One loss in its last 10 is nothing to thumb your nose at, but go back three games and look at a 2-2 road draw at New York Red Bulls and you’ll see a game in which DCU was lucky not to find itself down 5- or 6-0. A pair of posts, a couple of great saves by Bill Hamid and a couple of missed opportunities cost New York a comfortable win.
In the two games since, D.C. got a 2-2 road draw at Chicago, a team that’s festered at the bottom of the standings for years, and a 4-1 romp last week over Orlando City, a club that’s a mess right now and played shorthanded after a red card.
Results are all that matter right now, and United has found a way to get points that it desperately needs to cling to a playoff spot, but this is still a beatable team.
There are still question marks about the status of Wil Trapp and Federico Higuain for Columbus. I’m guessing there’s no way we see the latter. As for the former, I’d also be suprised, though less so. Trapp’s presence, though, might be the easiest to replace at the moment.
Nicolai Naess has done an admirable job of filling Trapp’s role in the defensive midfield, even if he has to play it a little bit differently. The central attacking midfield role, though, has been a revolving door with no answer. Tony Tchani has gotten a couple of starts there, though just one full-game runout. Dilly Duka fits that spot, although his impact has been minimal.
Crew SC has an opportunity to take advantage of defensive-midfield turmoil for DCU, but doesn’t have the obvious pieces to do it. That could make Naess even more important — Columbus may need him to make a couple of his long, counter-springing passes through the gaps that could come from an unfamiliar piece in the center of the field for D.C.
Keep on countering
Columbus is going to win the battle of possession, likely by a solid margin. For all the strides D.C. has taken during its recent stretch in shaking its perception as a boring, bunkering side, it’s still going to concede a good amount of possession.
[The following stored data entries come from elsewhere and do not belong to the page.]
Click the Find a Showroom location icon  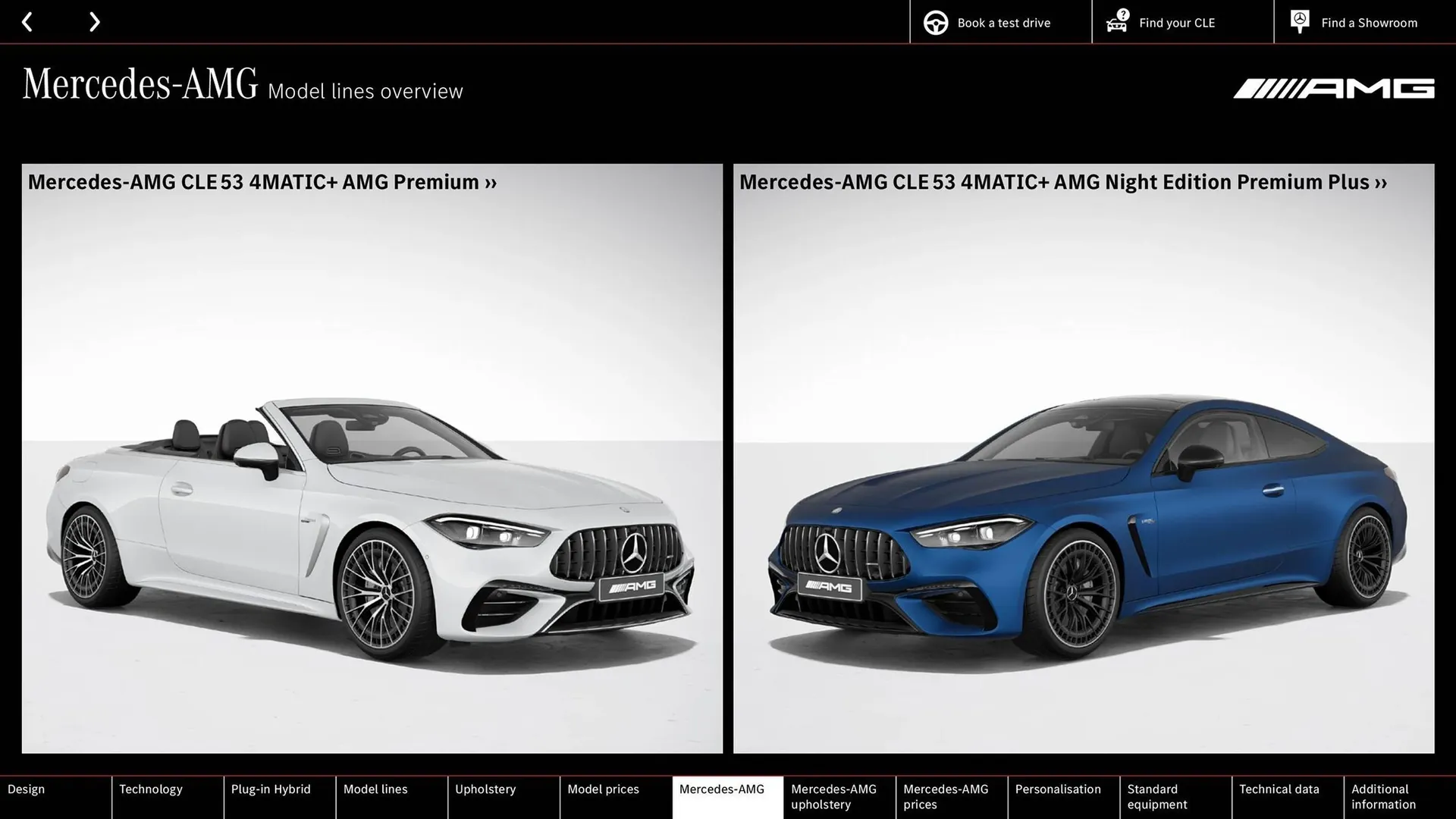(x=1299, y=20)

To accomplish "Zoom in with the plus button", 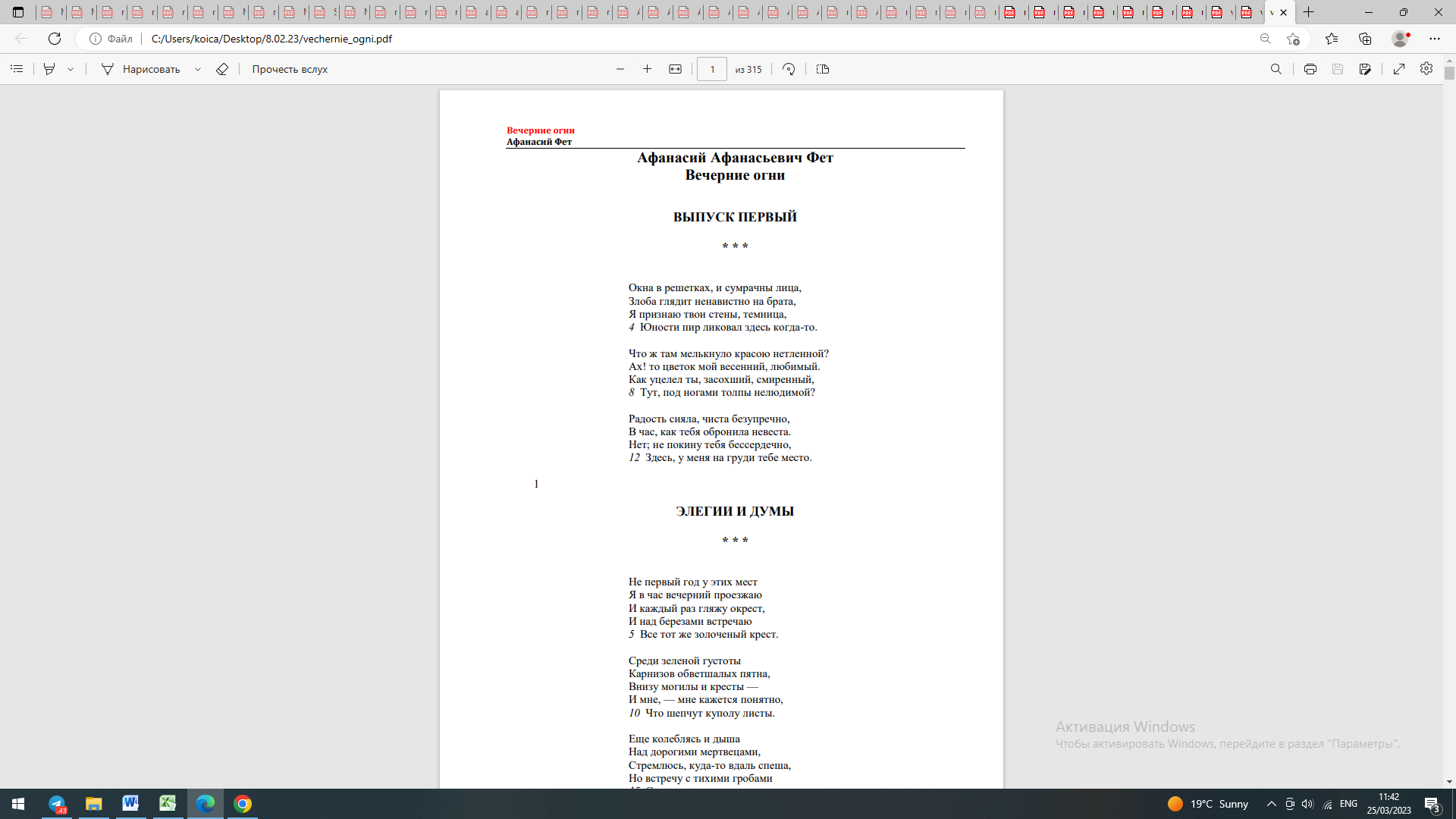I will tap(647, 69).
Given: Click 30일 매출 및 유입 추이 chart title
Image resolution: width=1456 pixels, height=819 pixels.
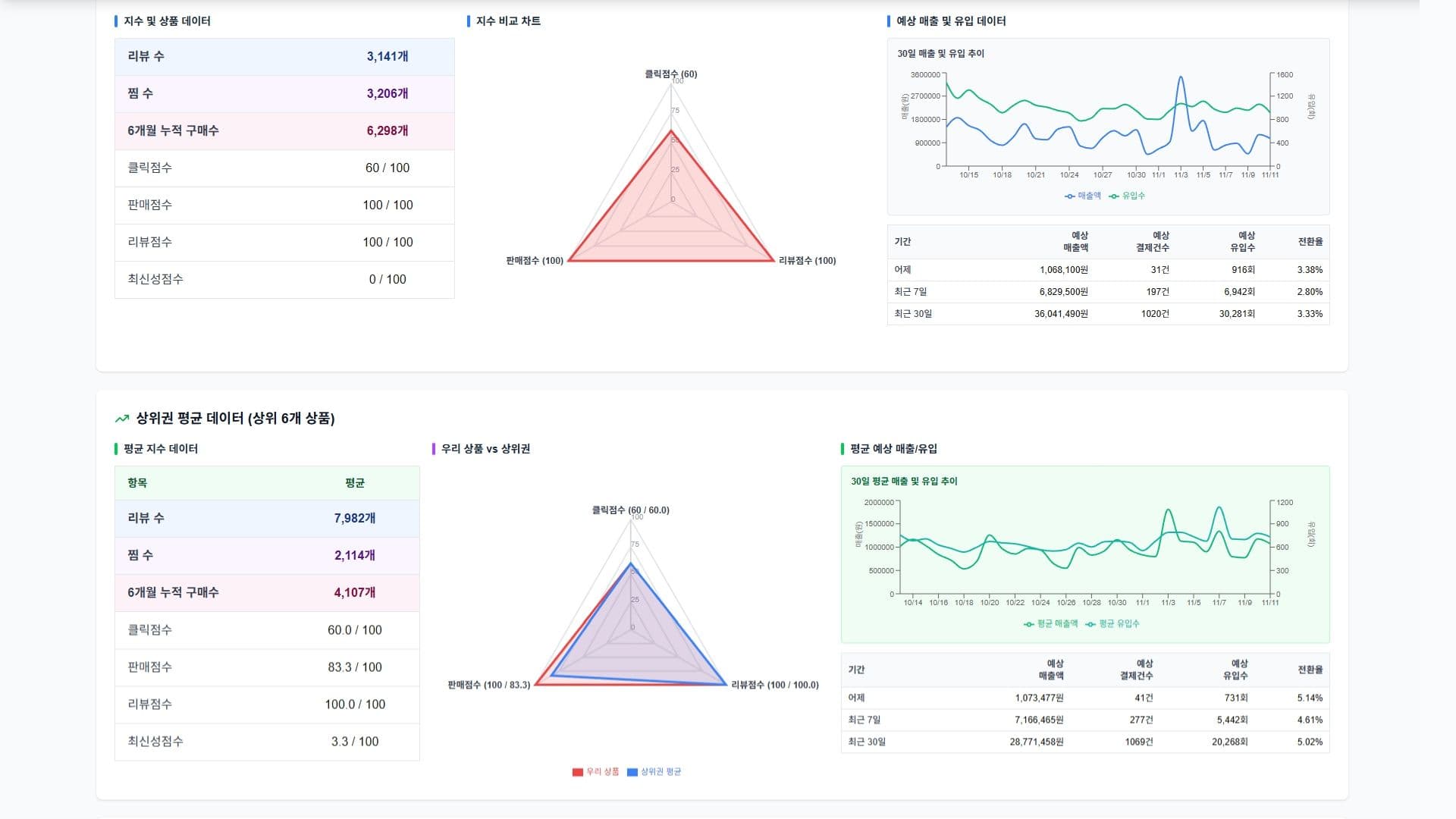Looking at the screenshot, I should (x=940, y=54).
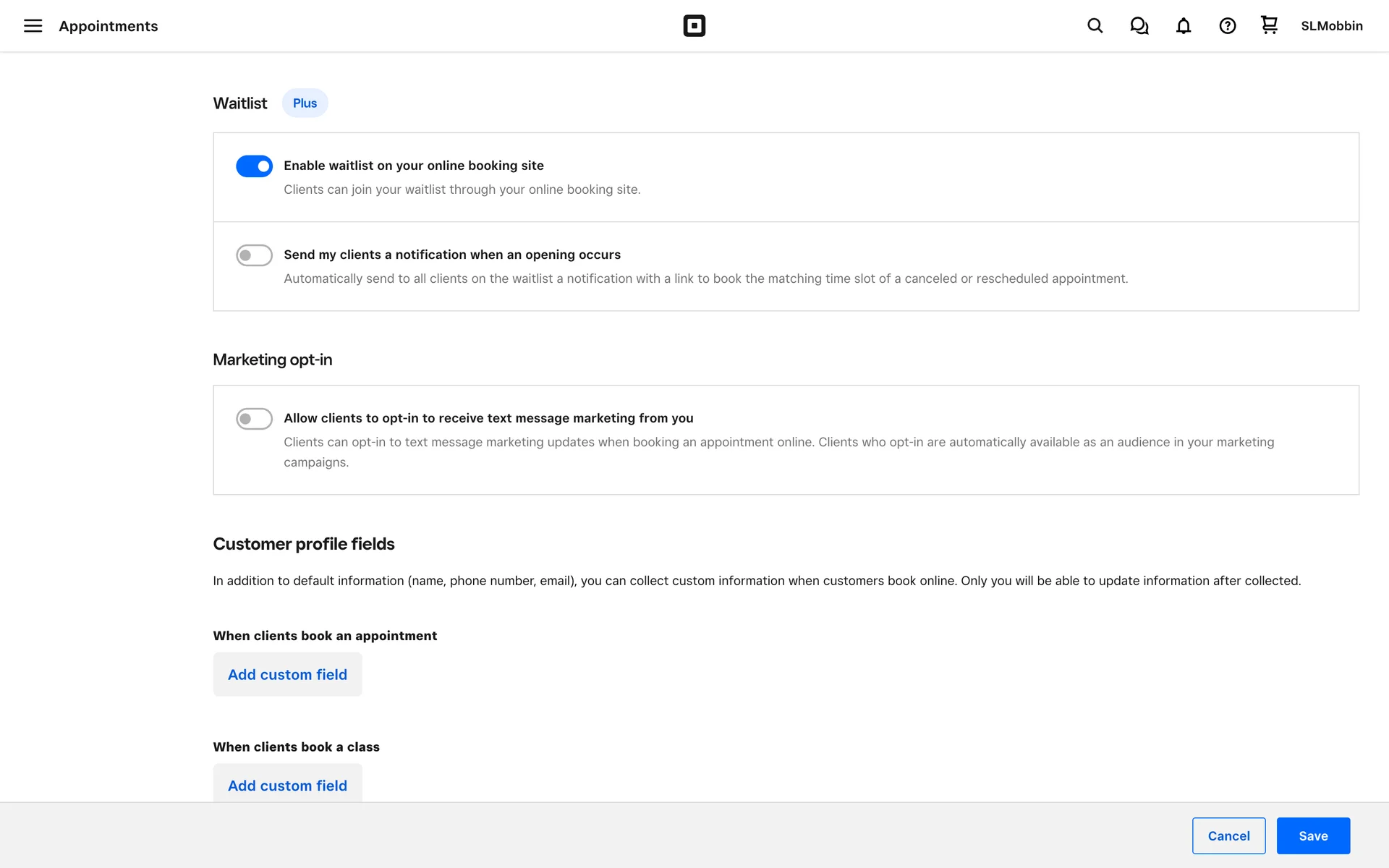This screenshot has width=1389, height=868.
Task: Add custom field for appointment bookings
Action: pyautogui.click(x=287, y=674)
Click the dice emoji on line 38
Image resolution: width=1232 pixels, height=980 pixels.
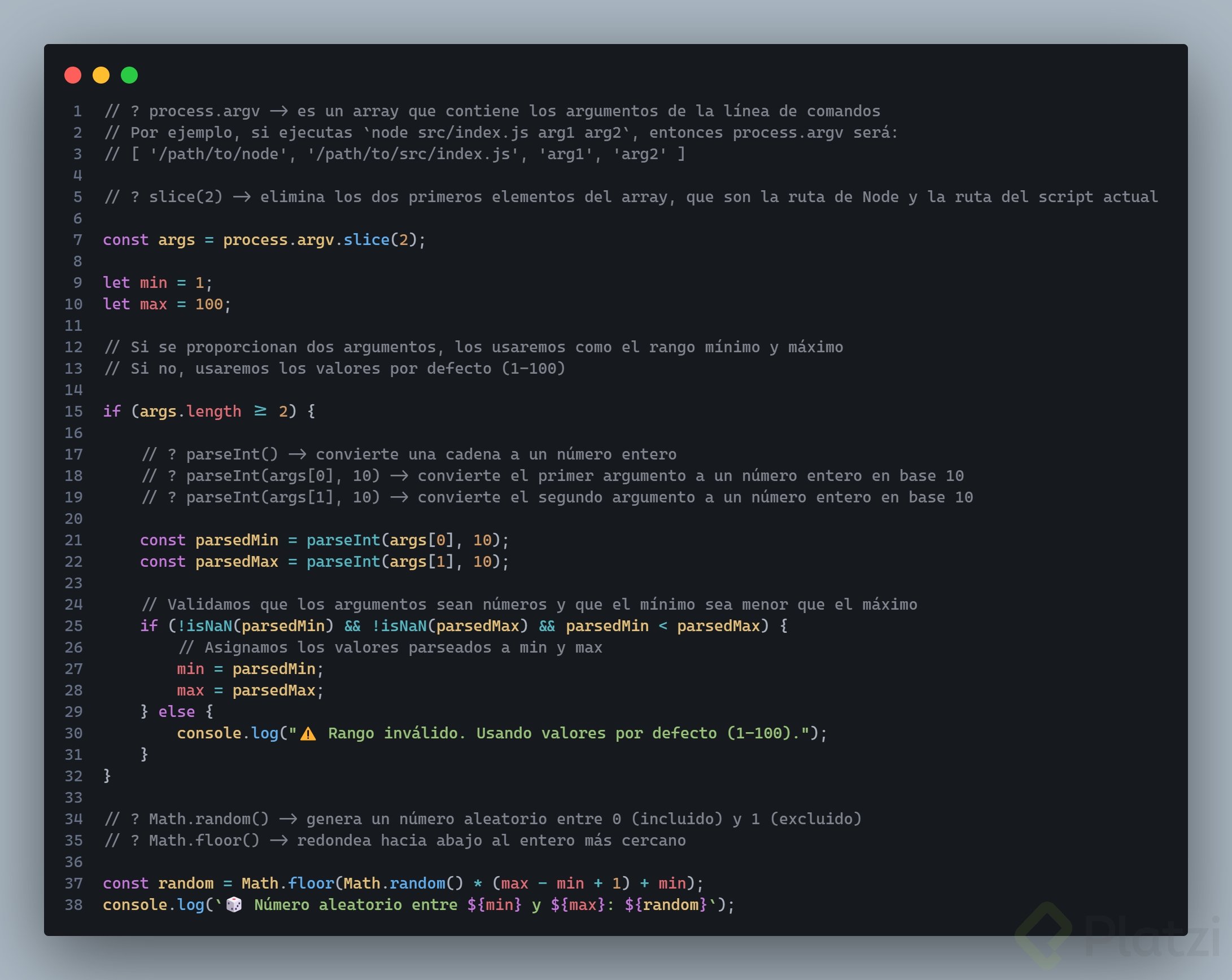[234, 904]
That said, Crew SC needs to keep striking on the counter attack, something it has embraced as of late.
Three weeks ago in a 2-2 draw with New York Red Bulls, United conceded 55 percent of the possession, yet a big chunk of NYRB opportunities — including the second goal — came on the counter. Orlando City had a similar percentage of possession last week, despite being down a man for 24 minutes.
The Black & Gold need to stick with what’s been working during their recent improved run — don’t be afraid to get out quickly and take your chance, as opposed to slowing things down to maintain possession.
This is of little relevance, but it is a strange anomaly, and one that has certainly had an impact on D.C.’s results — six of DCU’s last 13 matches have seen a red card. That’s nearly 50 percent (and three of the last six is 50 percent). Of those six, four of them were shown to the opposing team. Two of those turned out to be United wins, and two ended in draws. There’s little doubt that’s helped them earn points down the stretch.
MLS conspiracy theorists, unite!
I’m not going to get into the math because, well, I haven’t gotten into math in about a decade. But here’s the long and short of it — tonight is not technically a must-win game. Even if the Black & Gold drop this one, a win on Saturday would keep hope alive.
That doesn’t, however, mean this game is not huge. It’s essentially a six-point game and a victory would leave Columbus with a game in hand as it pushes down the final stretch and try to make up points.
Of course, at this point, every game is the biggest game of the season for Crew SC.